▶ **YOUR INSTRUCTIONS**
Copy the data that follows exactly as it is, excluding all pictures.

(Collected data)
━━━

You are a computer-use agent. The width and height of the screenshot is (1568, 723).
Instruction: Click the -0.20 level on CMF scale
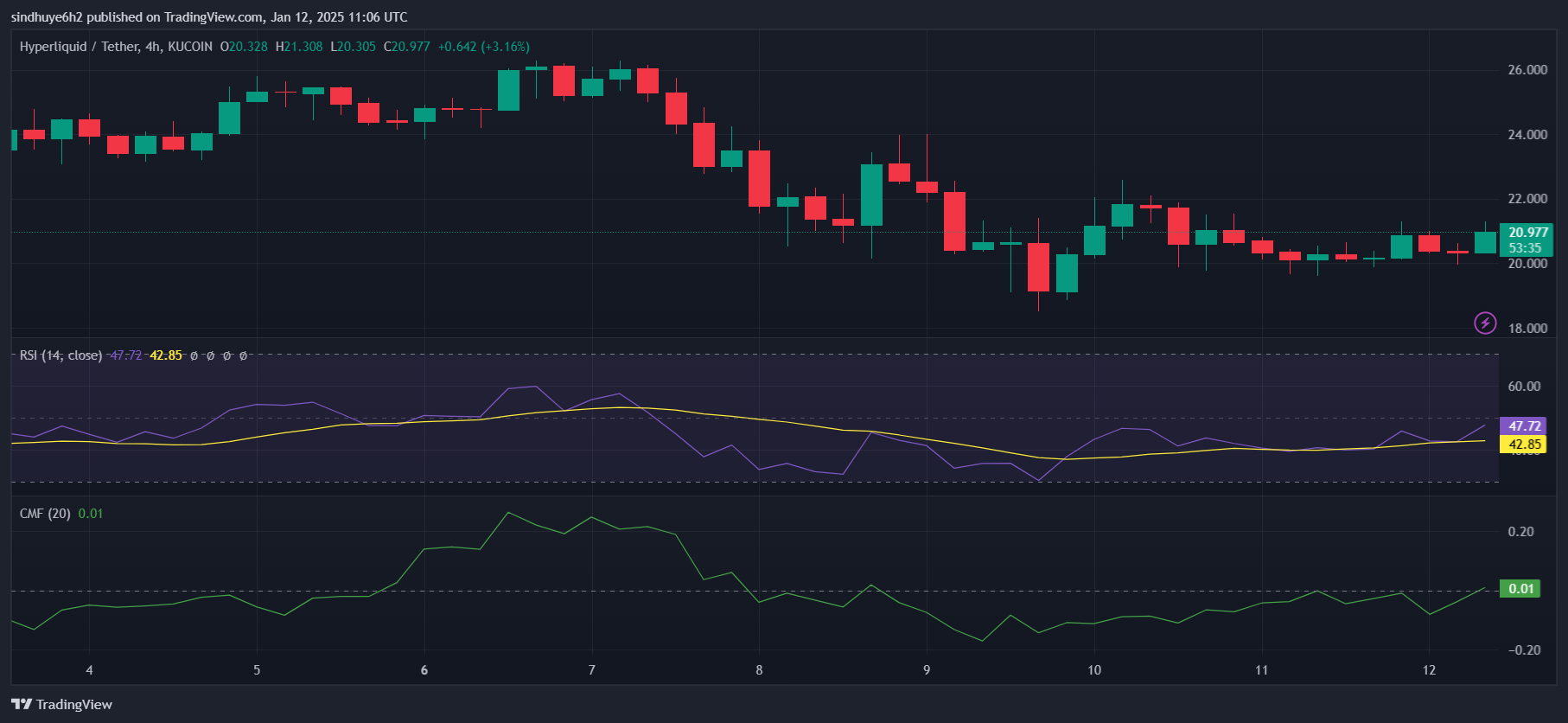[x=1523, y=650]
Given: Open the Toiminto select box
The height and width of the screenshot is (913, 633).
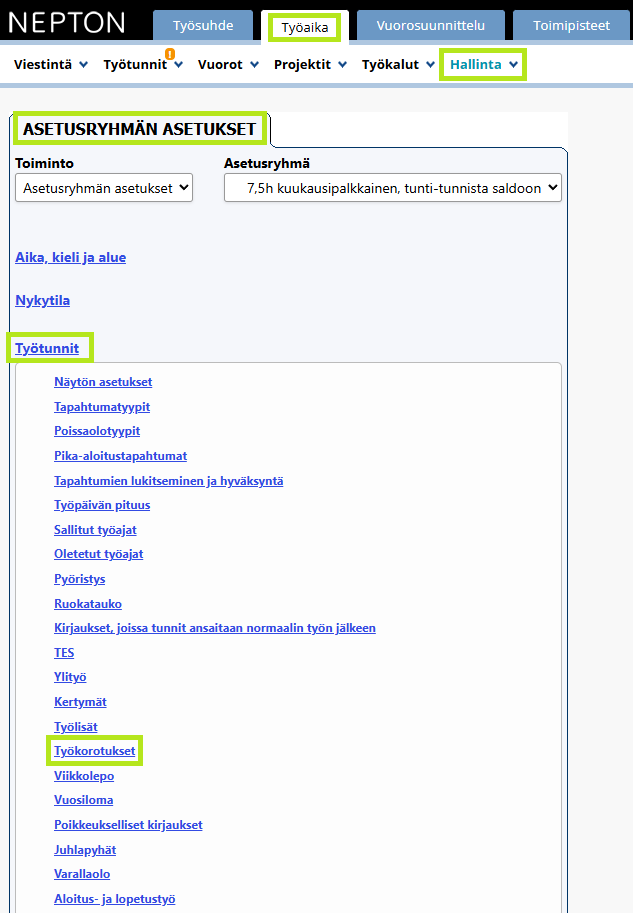Looking at the screenshot, I should pos(104,188).
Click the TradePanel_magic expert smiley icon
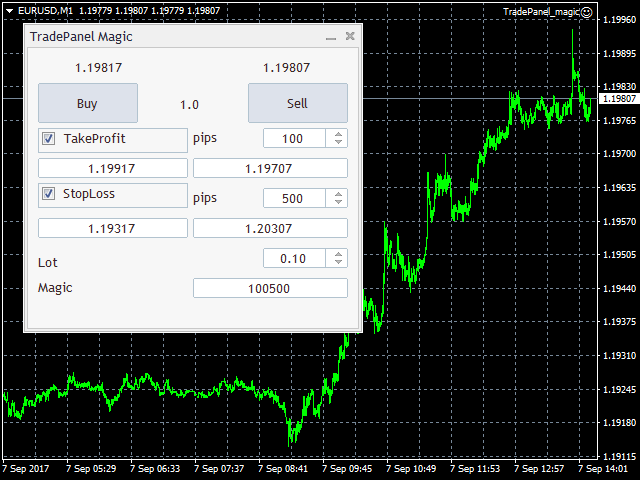 (x=586, y=12)
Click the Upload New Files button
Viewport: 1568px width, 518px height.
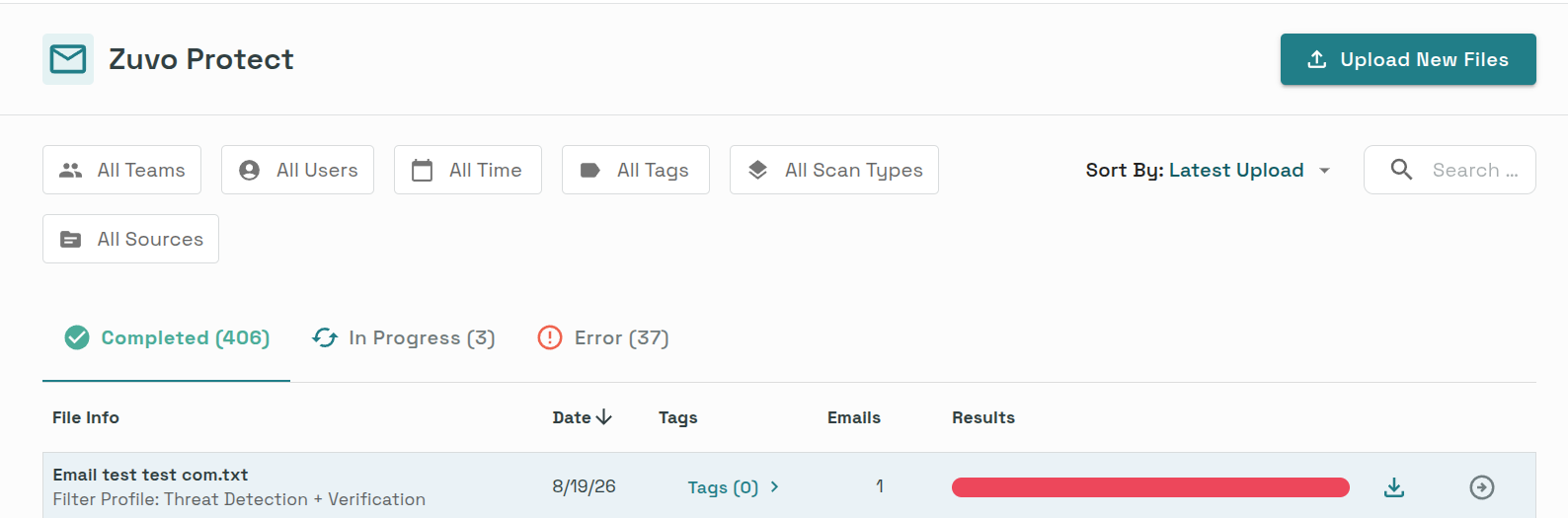pyautogui.click(x=1408, y=59)
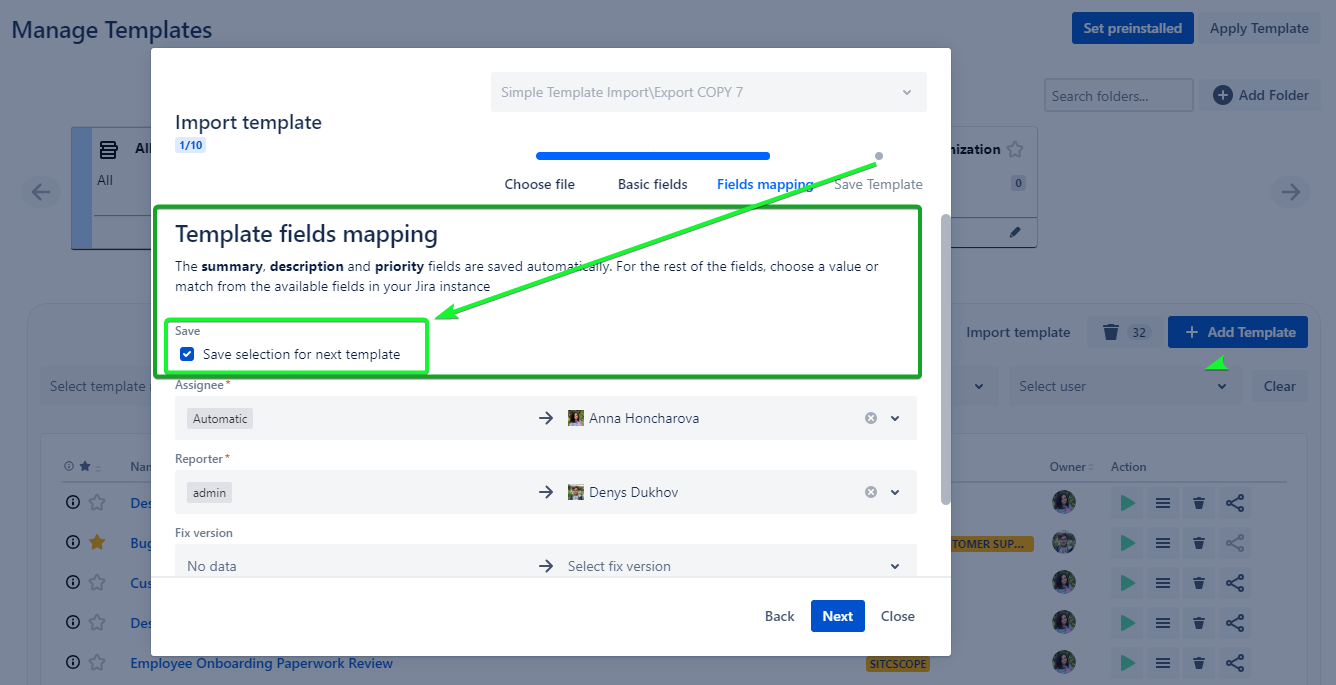The height and width of the screenshot is (685, 1336).
Task: Star the Employee Onboarding Paperwork Review template
Action: coord(97,663)
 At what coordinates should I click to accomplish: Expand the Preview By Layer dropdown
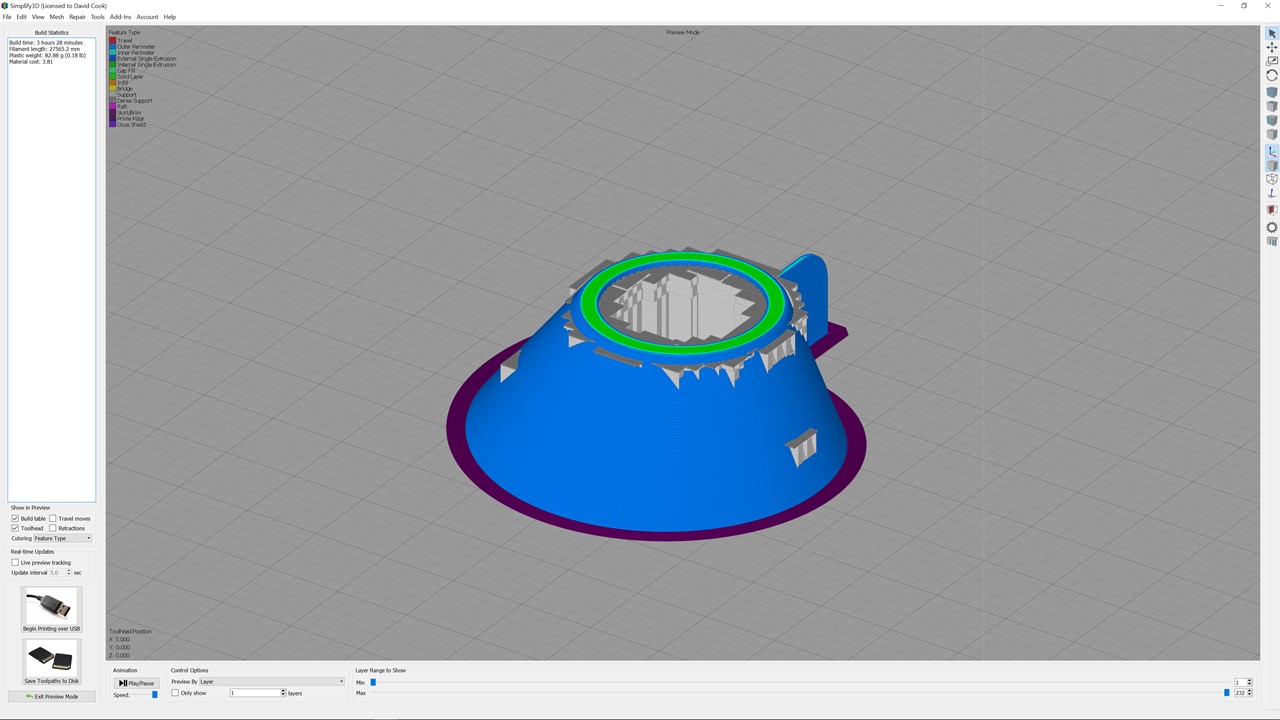tap(271, 681)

━━━

▶ **PROBLEM SOLUTION**
You are a computer-use agent. The width and height of the screenshot is (1568, 723).
Instruction: Click the -0.20 level on CMF scale
[x=1523, y=650]
Given: Open the Toiminto select box
The height and width of the screenshot is (913, 633).
Looking at the screenshot, I should pos(104,188).
Click the TradePanel_magic expert smiley icon
 (x=586, y=12)
Click the Upload New Files button
Viewport: 1568px width, 518px height.
pyautogui.click(x=1408, y=59)
The height and width of the screenshot is (685, 1336).
Task: Star the Employee Onboarding Paperwork Review template
Action: coord(97,663)
 At what coordinates should I click to accomplish: Expand the Preview By Layer dropdown
tap(271, 681)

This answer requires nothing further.